Question

Concretely, I have a user-defined class of type

class Foo(object):
  def __init__(self, bar):
    self.bar = bar

  def bind(self):
    val = self.bar
    do_something(val)

I need to:

1) be able to call on the class (not an instance of the class) to recover all the self.xxx attributes defined within the class.

For an instance of a class, this can be done by doing a f = Foo('') and then f.__dict__. Is there a way of doing it for a class, and not an instance? If yes, how? I would expect Foo.__dict__ to return {'bar': None} but it doesn't work this way.

2) be able to access all the self.xxx parameters called from a particular function of a class. For instance I would like to do Foo.bind.__selfparams__ and recieve in return ['bar']. Is there a way of doing this?

Was it helpful?

Solution

This is something that is quite hard to do in a dynamic language, assuming I understand correctly what you're trying to do. Essentially this means going over all the instances in existence for the class and then collecting all the set attributes on those instances. While not infeasible, I would question the practicality of such approach both from a design as well as performance points of view.

More specifically, you're talking of "all the self.xxx attributes defined within the class"—but these things are not defined at all, not at least in a single place—they more like "evolve" as more and more instances of the class are brought to life. Now, I'm not saying all your instances are setting different attributes, but they might, and in order to have a reliable generic solution, you'd literally have to keep track of anything the instances might have done to themselves. So unless you have a static analysis approach in mind, I don't see a clean and efficient way of achieving it (and actually even static analysis is of no help generally speaking in a dynamic language).

A trivial example to prove my point:

class Foo(object):
    def __init__(self):
        # statically analysable
        self.bla = 3

        # still, but more difficult
        if SOME_CONSTANT > 123:
            self.x = 123
        else:
            self.y = 321

    def do_something(self):
        import random
        setattr(self, "attr%s" % random.randint(1, 100), "hello, world of dynamic languages!")

    foo = Foo()
    foo2 = Foo()
    # only `bla`, `x`, and `y` attrs in existence so far
    foo2.do_something()
    # now there's an attribute with a random name out there
    # in order to detect it, we'd have to get all instances of Foo existence at the moment, and individually inspect every attribute on them.
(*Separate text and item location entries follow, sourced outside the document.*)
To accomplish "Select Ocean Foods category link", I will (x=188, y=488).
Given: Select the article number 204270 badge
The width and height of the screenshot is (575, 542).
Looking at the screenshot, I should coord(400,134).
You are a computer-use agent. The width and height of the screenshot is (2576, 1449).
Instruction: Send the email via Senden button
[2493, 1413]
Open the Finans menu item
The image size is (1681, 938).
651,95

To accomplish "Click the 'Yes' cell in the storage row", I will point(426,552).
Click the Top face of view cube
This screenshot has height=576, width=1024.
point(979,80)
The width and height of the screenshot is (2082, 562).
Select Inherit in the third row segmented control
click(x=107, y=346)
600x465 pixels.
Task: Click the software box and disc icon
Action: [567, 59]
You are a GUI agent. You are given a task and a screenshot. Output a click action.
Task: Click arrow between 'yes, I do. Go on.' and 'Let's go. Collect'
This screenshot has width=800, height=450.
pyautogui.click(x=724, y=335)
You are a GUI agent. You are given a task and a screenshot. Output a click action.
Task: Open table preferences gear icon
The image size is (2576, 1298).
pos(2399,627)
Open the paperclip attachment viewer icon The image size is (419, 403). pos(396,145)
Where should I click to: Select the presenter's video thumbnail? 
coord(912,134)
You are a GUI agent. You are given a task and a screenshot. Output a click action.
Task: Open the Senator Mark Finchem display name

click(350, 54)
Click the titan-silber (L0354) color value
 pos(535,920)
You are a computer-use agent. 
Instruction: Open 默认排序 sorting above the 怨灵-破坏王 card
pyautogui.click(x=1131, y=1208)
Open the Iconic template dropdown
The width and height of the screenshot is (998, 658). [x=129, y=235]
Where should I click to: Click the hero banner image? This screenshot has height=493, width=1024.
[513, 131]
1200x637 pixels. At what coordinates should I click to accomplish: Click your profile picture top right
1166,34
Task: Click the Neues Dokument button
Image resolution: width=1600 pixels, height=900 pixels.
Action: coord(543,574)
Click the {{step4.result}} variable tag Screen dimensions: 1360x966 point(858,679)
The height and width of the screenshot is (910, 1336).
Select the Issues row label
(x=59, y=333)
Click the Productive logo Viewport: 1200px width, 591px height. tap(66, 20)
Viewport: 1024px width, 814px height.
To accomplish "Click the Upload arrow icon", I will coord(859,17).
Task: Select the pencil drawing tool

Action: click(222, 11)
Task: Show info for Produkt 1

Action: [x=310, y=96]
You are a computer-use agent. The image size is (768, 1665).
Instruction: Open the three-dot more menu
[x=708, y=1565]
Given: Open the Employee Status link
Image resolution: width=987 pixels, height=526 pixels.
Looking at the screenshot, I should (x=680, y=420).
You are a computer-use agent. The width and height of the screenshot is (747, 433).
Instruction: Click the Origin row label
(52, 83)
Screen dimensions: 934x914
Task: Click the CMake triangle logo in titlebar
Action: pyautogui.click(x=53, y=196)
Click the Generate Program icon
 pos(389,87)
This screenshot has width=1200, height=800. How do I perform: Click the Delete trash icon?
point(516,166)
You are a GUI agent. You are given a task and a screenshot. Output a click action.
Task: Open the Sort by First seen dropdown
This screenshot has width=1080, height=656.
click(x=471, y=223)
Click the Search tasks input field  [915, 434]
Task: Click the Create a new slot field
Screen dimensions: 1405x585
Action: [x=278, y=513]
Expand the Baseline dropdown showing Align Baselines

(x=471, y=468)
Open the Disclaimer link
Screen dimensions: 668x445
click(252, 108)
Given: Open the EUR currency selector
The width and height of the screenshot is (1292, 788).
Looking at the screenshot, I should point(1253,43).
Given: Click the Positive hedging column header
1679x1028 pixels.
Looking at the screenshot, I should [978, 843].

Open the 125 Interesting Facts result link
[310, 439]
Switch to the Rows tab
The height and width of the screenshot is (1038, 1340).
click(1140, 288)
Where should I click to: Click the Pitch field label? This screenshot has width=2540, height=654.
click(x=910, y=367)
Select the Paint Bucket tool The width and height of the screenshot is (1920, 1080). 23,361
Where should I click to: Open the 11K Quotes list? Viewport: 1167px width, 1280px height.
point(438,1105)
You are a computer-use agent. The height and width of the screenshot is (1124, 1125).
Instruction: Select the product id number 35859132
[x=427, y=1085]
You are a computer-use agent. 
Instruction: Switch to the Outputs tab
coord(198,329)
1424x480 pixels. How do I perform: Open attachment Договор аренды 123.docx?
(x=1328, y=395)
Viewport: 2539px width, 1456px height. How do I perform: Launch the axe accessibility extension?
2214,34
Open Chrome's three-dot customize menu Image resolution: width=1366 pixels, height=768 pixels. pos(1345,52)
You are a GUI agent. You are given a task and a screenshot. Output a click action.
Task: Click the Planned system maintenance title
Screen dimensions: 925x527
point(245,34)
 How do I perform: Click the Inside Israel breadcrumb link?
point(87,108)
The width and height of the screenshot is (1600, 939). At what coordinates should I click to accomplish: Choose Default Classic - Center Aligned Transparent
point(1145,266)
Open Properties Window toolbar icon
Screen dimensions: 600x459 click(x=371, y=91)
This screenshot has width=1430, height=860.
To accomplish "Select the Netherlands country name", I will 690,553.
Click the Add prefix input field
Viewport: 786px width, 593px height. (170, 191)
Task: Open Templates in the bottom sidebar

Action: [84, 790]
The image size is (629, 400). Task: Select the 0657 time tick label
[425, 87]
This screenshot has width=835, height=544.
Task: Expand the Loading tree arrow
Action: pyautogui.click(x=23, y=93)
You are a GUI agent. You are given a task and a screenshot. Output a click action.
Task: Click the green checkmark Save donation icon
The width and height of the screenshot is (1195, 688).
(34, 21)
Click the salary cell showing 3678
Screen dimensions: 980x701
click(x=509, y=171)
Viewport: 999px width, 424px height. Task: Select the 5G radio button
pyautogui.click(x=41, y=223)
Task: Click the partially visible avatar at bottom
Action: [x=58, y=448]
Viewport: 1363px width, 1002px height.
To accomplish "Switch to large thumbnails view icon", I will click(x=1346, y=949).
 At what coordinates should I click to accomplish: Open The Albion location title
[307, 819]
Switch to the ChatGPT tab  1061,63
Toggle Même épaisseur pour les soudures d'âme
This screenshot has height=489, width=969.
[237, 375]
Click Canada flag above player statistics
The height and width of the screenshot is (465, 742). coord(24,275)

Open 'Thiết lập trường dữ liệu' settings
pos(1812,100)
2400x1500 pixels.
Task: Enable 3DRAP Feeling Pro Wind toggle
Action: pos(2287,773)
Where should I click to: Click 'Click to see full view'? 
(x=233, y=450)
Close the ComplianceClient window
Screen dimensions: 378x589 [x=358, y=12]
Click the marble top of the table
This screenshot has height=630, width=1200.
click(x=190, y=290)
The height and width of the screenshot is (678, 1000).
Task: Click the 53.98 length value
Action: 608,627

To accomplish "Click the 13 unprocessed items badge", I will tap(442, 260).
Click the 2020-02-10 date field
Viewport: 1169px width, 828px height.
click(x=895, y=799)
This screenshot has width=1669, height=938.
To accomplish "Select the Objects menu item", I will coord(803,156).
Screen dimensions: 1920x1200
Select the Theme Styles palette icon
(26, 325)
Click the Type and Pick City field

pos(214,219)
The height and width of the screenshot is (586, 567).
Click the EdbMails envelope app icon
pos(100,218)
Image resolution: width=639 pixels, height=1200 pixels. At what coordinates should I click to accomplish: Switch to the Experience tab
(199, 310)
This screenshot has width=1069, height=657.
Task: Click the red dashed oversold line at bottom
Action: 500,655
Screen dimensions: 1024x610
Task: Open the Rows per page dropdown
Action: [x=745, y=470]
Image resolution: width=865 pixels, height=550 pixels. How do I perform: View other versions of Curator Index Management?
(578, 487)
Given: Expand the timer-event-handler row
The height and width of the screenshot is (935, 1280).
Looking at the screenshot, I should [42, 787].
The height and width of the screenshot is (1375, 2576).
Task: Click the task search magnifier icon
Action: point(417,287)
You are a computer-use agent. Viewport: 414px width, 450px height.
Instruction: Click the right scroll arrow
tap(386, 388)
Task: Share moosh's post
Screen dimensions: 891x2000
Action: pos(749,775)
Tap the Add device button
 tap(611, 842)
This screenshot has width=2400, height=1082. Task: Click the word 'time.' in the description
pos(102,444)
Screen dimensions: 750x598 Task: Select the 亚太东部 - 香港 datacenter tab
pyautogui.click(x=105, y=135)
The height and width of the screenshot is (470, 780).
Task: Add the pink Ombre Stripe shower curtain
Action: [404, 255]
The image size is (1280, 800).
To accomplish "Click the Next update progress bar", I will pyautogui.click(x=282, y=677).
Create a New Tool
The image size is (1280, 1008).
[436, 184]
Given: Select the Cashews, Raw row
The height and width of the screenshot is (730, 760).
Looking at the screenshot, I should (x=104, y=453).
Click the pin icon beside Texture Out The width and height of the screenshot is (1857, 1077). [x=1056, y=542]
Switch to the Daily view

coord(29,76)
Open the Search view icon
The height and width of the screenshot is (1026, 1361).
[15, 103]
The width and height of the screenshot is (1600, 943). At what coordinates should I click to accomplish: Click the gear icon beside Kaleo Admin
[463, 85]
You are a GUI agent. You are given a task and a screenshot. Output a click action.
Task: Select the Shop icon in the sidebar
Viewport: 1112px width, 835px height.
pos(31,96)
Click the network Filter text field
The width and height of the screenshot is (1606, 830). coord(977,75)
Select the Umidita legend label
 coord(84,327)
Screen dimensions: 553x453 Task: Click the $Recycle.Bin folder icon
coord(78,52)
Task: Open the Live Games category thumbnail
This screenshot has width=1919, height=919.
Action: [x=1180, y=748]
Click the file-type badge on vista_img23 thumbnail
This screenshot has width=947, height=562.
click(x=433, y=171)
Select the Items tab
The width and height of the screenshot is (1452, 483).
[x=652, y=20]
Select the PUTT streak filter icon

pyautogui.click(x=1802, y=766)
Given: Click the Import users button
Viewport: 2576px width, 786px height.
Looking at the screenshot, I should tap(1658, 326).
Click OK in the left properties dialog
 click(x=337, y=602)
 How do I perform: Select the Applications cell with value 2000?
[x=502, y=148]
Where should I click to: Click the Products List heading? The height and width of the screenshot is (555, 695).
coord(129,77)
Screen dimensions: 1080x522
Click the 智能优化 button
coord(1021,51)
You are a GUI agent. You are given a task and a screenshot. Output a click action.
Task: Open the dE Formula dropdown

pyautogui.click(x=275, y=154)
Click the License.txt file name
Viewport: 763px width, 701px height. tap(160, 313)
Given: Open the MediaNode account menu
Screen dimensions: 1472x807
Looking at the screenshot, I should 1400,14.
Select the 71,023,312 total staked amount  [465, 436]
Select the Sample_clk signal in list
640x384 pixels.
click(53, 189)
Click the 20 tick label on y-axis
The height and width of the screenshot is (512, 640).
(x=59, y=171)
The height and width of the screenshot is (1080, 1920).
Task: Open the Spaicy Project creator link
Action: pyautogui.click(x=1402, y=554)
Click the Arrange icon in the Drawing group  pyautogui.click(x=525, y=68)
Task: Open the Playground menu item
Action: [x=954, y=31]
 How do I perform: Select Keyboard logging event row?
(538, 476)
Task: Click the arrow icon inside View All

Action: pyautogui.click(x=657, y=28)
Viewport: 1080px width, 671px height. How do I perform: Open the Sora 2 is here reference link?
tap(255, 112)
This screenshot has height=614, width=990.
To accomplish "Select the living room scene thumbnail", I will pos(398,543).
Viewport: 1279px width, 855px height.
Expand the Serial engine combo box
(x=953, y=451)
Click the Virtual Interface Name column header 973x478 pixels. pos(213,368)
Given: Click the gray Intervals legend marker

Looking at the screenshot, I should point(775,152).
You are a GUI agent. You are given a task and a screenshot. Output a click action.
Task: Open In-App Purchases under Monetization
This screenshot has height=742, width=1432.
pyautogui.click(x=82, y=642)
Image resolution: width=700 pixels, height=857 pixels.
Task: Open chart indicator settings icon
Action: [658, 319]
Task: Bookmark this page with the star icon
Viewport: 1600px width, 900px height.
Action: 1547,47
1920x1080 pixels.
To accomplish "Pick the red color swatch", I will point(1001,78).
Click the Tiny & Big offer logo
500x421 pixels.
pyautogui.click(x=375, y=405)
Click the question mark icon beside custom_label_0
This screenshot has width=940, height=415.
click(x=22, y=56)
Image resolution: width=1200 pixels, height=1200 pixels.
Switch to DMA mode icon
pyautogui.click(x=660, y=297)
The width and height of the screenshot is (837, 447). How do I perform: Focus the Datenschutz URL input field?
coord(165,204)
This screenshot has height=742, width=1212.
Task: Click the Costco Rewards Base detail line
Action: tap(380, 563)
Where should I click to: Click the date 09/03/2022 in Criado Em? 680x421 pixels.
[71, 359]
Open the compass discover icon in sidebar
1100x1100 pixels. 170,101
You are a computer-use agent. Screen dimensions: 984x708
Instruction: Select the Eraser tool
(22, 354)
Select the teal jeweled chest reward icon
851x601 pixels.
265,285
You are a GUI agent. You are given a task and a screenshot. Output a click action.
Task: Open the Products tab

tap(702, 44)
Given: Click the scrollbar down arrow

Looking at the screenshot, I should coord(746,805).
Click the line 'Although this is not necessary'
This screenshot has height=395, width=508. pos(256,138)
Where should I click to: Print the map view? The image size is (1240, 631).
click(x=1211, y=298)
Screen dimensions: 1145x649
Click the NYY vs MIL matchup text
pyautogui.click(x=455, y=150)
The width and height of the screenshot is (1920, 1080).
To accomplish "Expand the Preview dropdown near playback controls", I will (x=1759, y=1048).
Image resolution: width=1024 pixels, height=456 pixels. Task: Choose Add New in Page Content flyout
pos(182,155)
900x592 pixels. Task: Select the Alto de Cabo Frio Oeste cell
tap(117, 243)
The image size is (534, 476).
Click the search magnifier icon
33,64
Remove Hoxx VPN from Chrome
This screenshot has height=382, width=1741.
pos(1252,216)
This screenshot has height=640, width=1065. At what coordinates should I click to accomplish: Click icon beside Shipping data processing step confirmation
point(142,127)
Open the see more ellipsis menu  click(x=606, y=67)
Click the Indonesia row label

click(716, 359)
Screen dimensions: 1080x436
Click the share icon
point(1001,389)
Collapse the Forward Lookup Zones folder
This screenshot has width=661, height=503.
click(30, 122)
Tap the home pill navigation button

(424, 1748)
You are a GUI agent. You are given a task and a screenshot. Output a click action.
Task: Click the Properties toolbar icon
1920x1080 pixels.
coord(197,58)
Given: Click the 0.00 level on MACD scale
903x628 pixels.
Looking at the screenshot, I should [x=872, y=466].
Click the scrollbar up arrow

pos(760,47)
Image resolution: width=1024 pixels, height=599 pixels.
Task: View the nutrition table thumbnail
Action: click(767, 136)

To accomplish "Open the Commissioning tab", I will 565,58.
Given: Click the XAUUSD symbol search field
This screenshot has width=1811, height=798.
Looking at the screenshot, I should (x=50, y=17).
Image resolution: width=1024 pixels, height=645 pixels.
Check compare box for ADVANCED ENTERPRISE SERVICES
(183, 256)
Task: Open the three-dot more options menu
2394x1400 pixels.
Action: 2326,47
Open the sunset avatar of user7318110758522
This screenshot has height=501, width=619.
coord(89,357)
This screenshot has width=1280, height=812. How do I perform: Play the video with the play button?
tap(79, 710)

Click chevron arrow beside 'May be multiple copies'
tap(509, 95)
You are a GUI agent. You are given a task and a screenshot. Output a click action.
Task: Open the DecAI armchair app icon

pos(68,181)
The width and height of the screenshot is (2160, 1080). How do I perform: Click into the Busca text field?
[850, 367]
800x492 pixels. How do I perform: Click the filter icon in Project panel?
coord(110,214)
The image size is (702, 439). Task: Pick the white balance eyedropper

And, even if you were to iterate all instances in existence, you'd only be getting a snapshot of what you're interested, not all possible attributes.

OTHER TIPS

  1. This is not possible. The class doesn't have those attributes, just functions that set them. Ergo, there is nothing to retrieve and this is impossible.

  2. This is only possible with deep AST inspection. Foo.bar.func_code would normally have the attributes you want under co_freevars but you're looking up the attributes on self, so they are not free variables. You would have to decompile the bytecode from func_code.co_code to AST and then walk said AST.

This is a bad idea. Whatever you're doing, find a different way of doing it.

To do this, you need some way to find all the instances of your class. One way to do this is just to have the class itself keep track of its instances. Unfortunately, keeping a reference to every instance in the class means that those instances can never be garbage-collected. Fortunately, Python has weakref, which will keep a reference to an object but does not count as a reference to Python's memory management, so the instances can be garbage-collected as per usual.

A good place to update the list of instances is in your __init__() method. You could also do it in __new__() if you find the separation of concerns a little cleaner.

import weakref

class Foo(object):

    _instances = []

    def __init__(self, value):
        self.value = value

        cls = type(self)
        type(self)._instances.append(weakref.ref(self, 
                                                 type(self)._instances.remove))

    @classmethod
    def iterinstances(cls):
        "Returns an iterator over all instances of the class."
        return (ref() for ref in cls._instances)

    @classmethod
    def iterattrs(cls, attr, default=None):
        "Returns an iterator over a named attribute of all instances of the class."
        return (getattr(ref(), attr, default) for ref in cls._instances)

Now you can do this:

f1, f2, f3 = Foo(1), Foo(2), Foo(3)

for v in Foo.iterattrs("value"):
    print v,   # prints 1 2 3

I am, for the record, with those who think this is generally a bad idea and/or not really what you want. In particular, instances may live longer than you expect depending on where you pass them and what that code does with them, so you may not always have the instances you think you have. (Some of this may even happen implicitly.) It is generally better to be explicit about this: rather than having the various instances of your class be stored in random variables all over your code (and libraries), have their primary repository be a list or other container, and access them from there. Then you can easily iterate over them and get whatever attributes you want. However, there may be use cases for something like this and it's possible to code it up, so I did.